Photo/IllutrationPeople watch a display of color TVs in 1967 during the Izanagi Keiki, a boom sparked by Japan’s high economic growth in the late 1960s. (Asahi Shimbun file photo)

Japan’s current economic expansion that started in late 2012 marked the second longest in the postwar era, surpassing the upswing that started in late 1965, and nearing the boom cycle of six years from 2002.

The Working Group of Indexes of Business Conditions at the Cabinet Office certified the expansion on Dec. 13.

The current boom began in December 2012, the same month that Prime Minister Shinzo Abe took office for a second time. The panel concluded that the upswing has continued for at least four years and 10 months through September last year.

If the economy remains on an upward trend through January 2019, which many economists say is highly likely, the expansion will mark the longest in postwar Japan.

The working group of experts, led by Hiroshi Yoshikawa, an economics professor of Rissho University, assesses whether the economy is growing based on nine indexes, including production and employment.

Rather than making a monthly assessment, it analyzes an overall trend during a year following the period in question to examine if the boom was still continuing at that time.

So far, the longest is Izanami Keiki, an upturn that lasted six years and one month, through February 2008.

The previous second longest economic expansion was Izanagi Keiki, which continued for four years and nine months from November 1965, when the nation's economy was rapidly growing.

Even though the economy may be growing, it is merely in terms of the length of the period, and not in the size of the growth.

During Izanagi Keiki, which began a year after the 1964 Tokyo Olympics and continued through July 1970, which overlapped Osaka hosting the World Expo, the average annual growth rate topped 10 percent.
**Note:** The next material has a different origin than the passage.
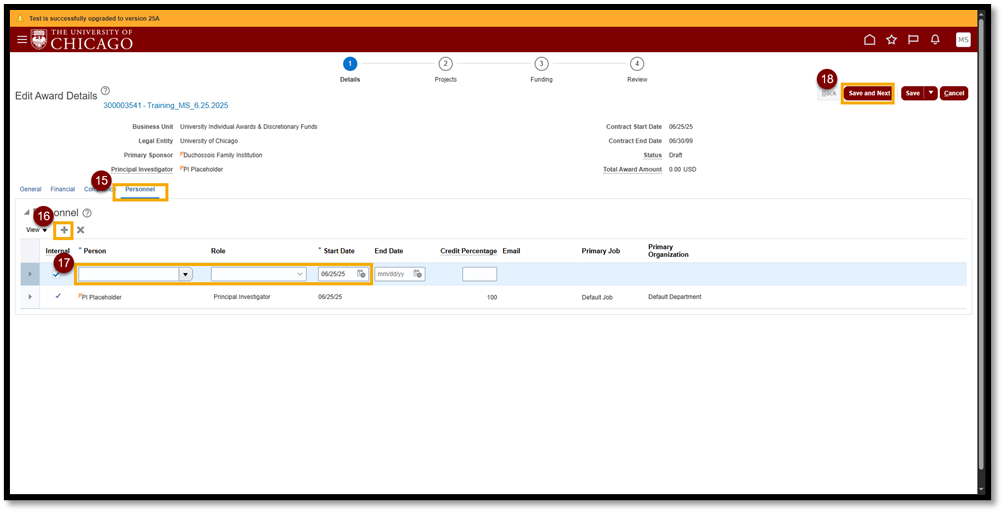This screenshot has height=513, width=1004.
Task: Open Favorites star icon
Action: [x=891, y=40]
Many Japanese felt a sense of being better off during that period due to the quick spread of the so-called “3Cs,” cars, coolers (air conditioners) and color TVs into society.

However, the current growth rate is between 1 percent and 2 percent, too low to get consumers to feel any increase in prosperity in a real sense.

Some economists pointed out that the economic upswing had already ended after personal consumption plunged in the wake of a hike in the consumption tax rate from 5 percent to 8 percent in 2014.

It is unclear if the current boom will continue beyond January.

Downward risks are expected to surge in 2019 because of a trade war between China and the United States and the looming Brexit in March. On the home front, the consumption tax rate is scheduled to rise from 8 percent to 10 percent in October.